[Dataset items]
··········
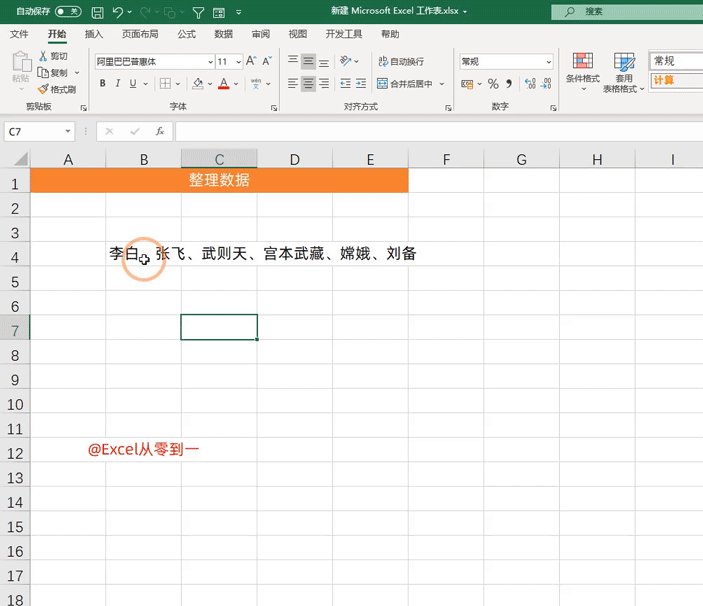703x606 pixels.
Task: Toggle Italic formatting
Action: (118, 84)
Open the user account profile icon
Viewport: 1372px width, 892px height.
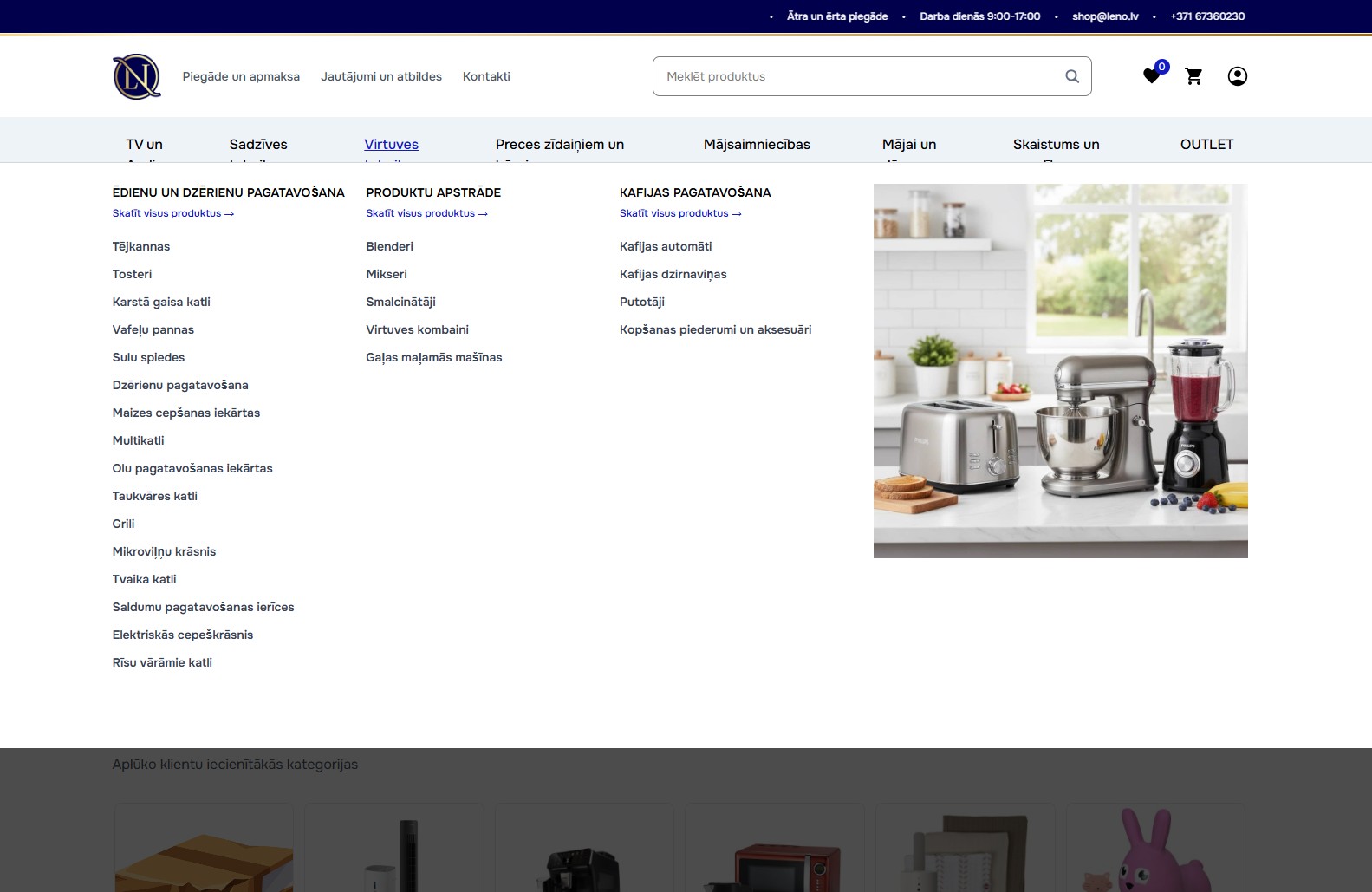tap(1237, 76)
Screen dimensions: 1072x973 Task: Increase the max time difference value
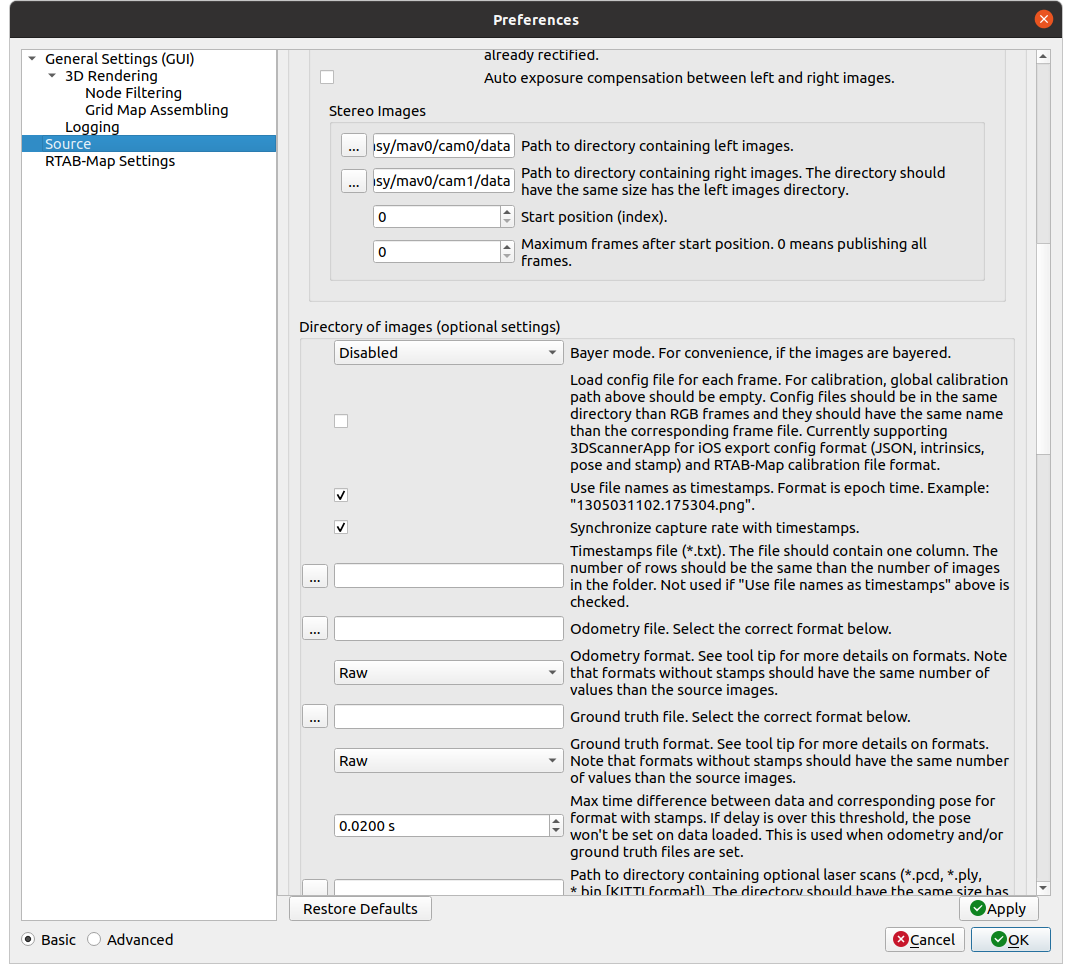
··········
(WHAT YOU SHOULD DO): No pictures belong in the copy. Retype exactly, and only, the lines from the line containing "Open the user account profile icon" through the last line of the data, both included.

(RESPONSE):
Open the user account profile icon
Viewport: 1372px width, 892px height.
tap(1237, 76)
Screen dimensions: 1072x973 Task: Increase the max time difference value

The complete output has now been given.